Provided entries:
● ● ● ● ●
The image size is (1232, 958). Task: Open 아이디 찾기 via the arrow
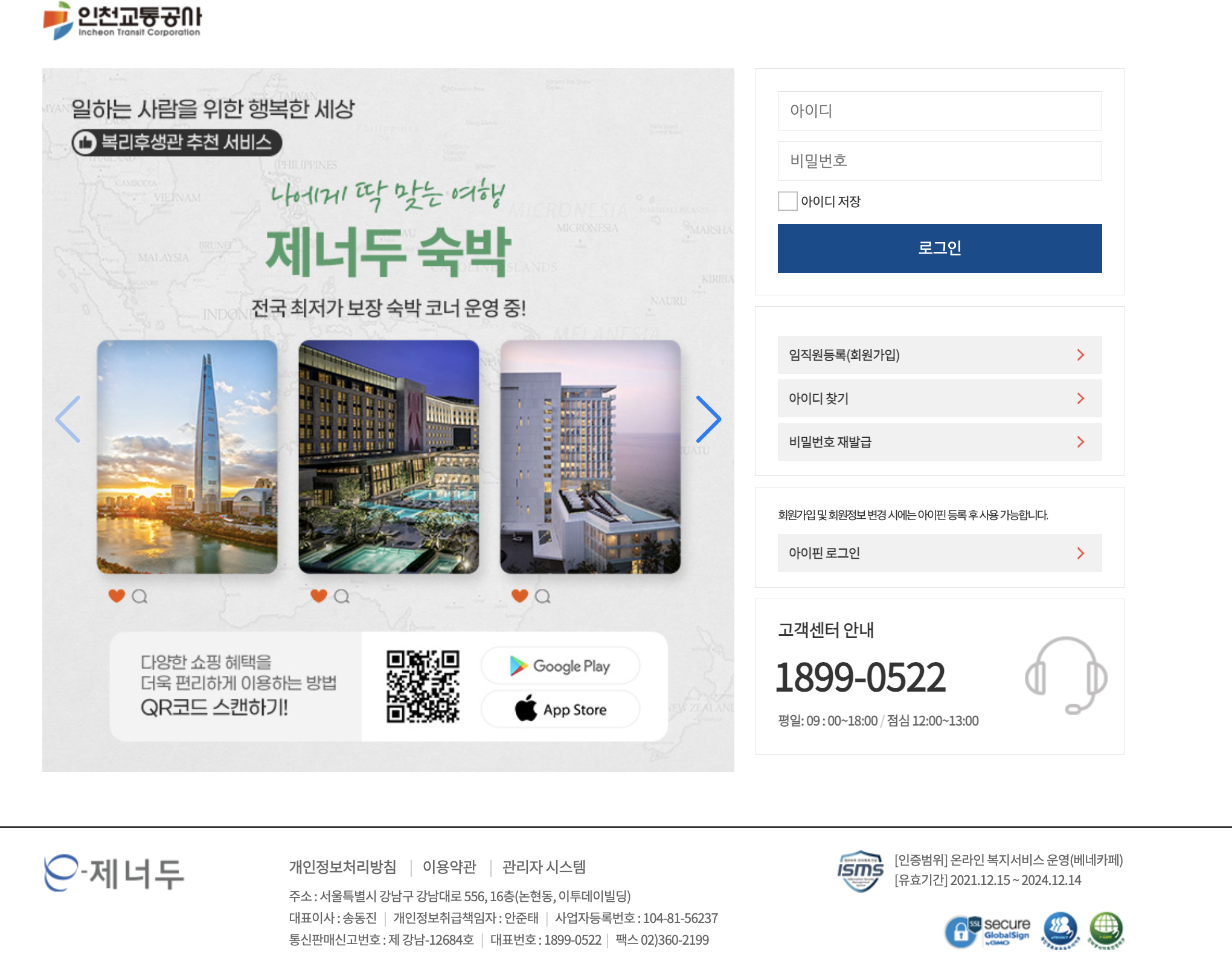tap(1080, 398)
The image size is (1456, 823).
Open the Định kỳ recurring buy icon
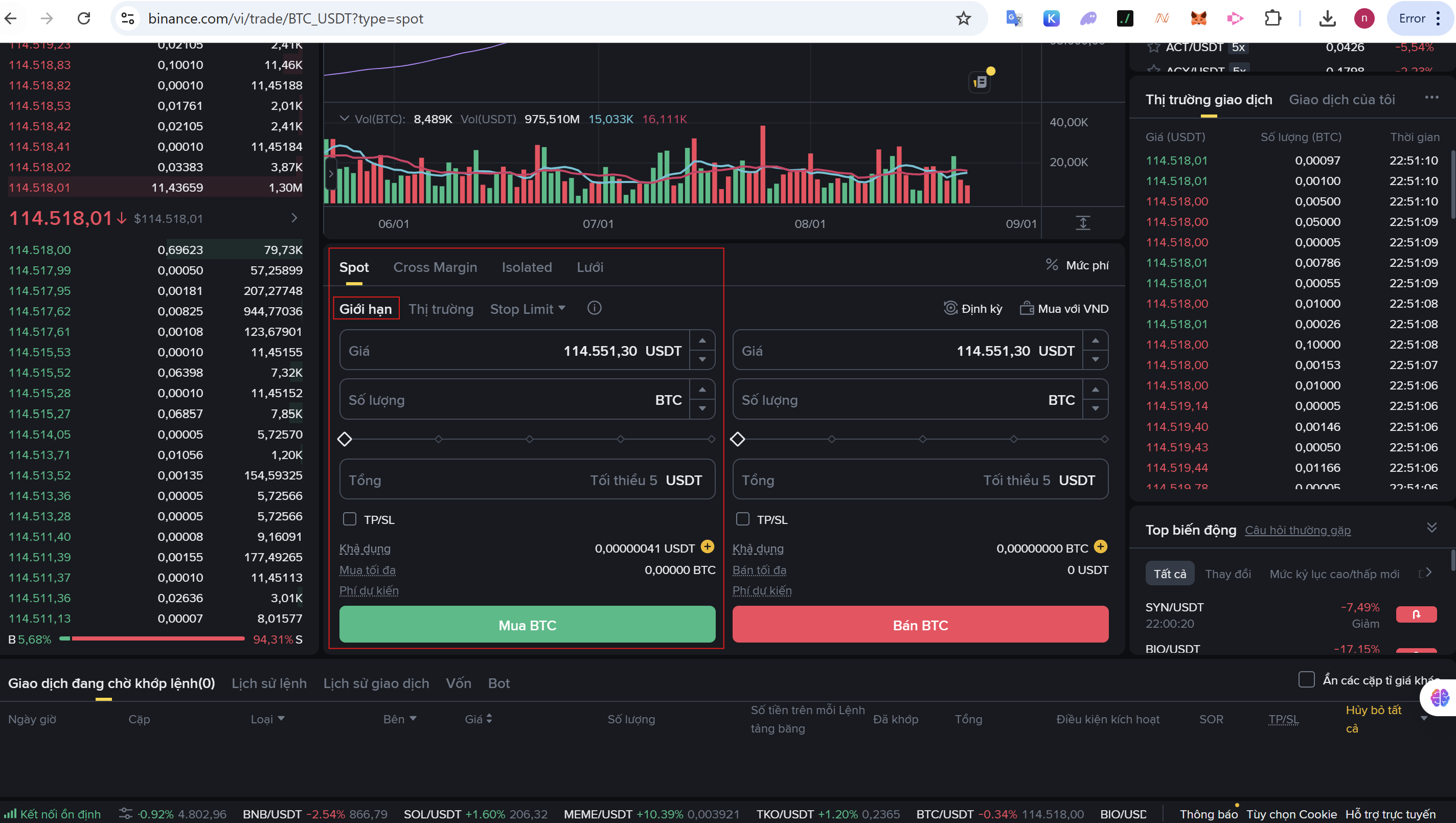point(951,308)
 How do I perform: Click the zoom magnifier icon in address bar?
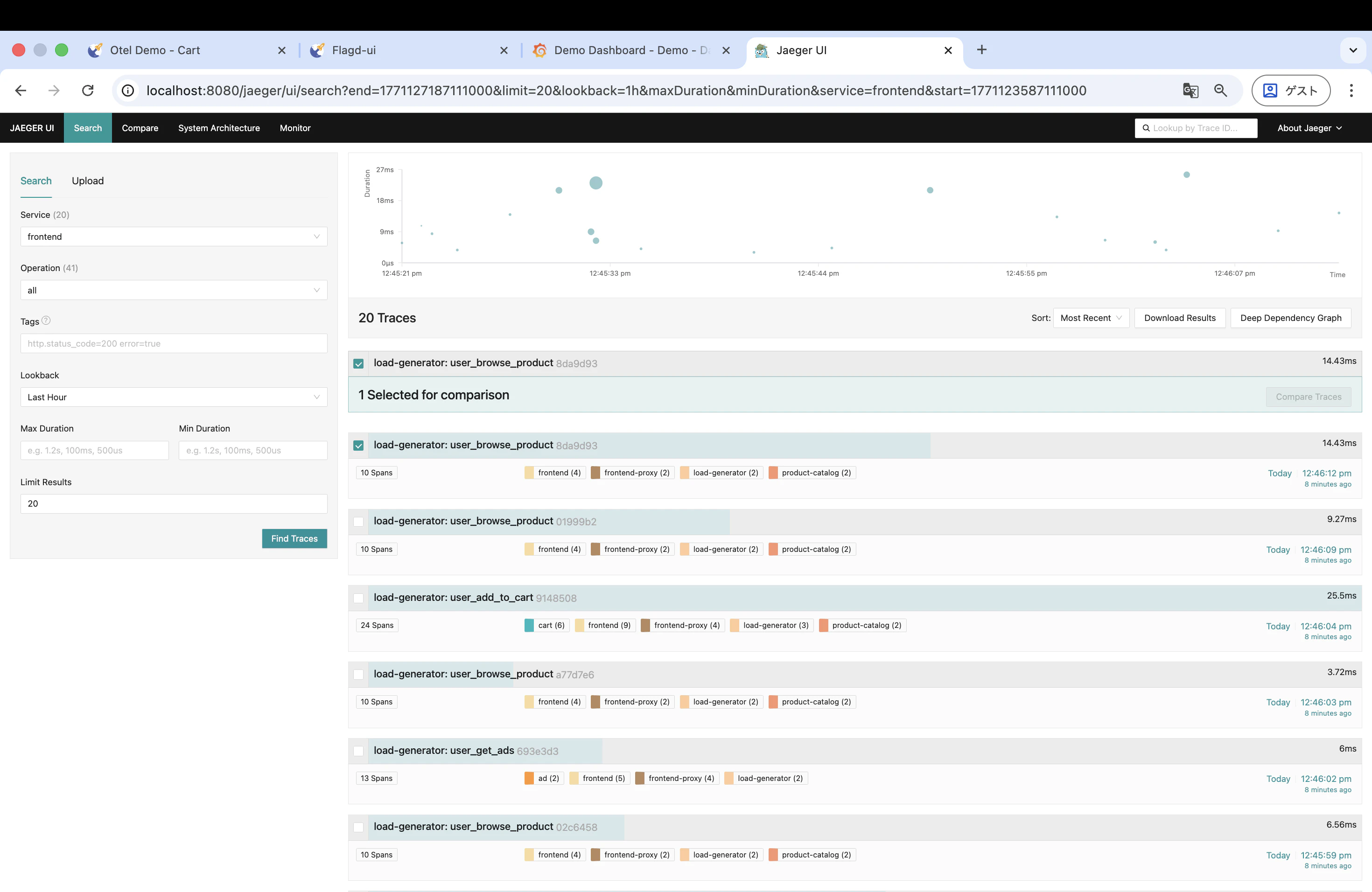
● ● ● ● ●
Directions:
Write out every line above again exactly, with the pictures left out.

Answer to this exercise:
The image size is (1232, 958). Task: Open 아이디 찾기 via the arrow
tap(1080, 398)
The image size is (1456, 823).
Open the Định kỳ recurring buy icon
point(951,308)
 How do I perform: Click the zoom magnifier icon in address bar?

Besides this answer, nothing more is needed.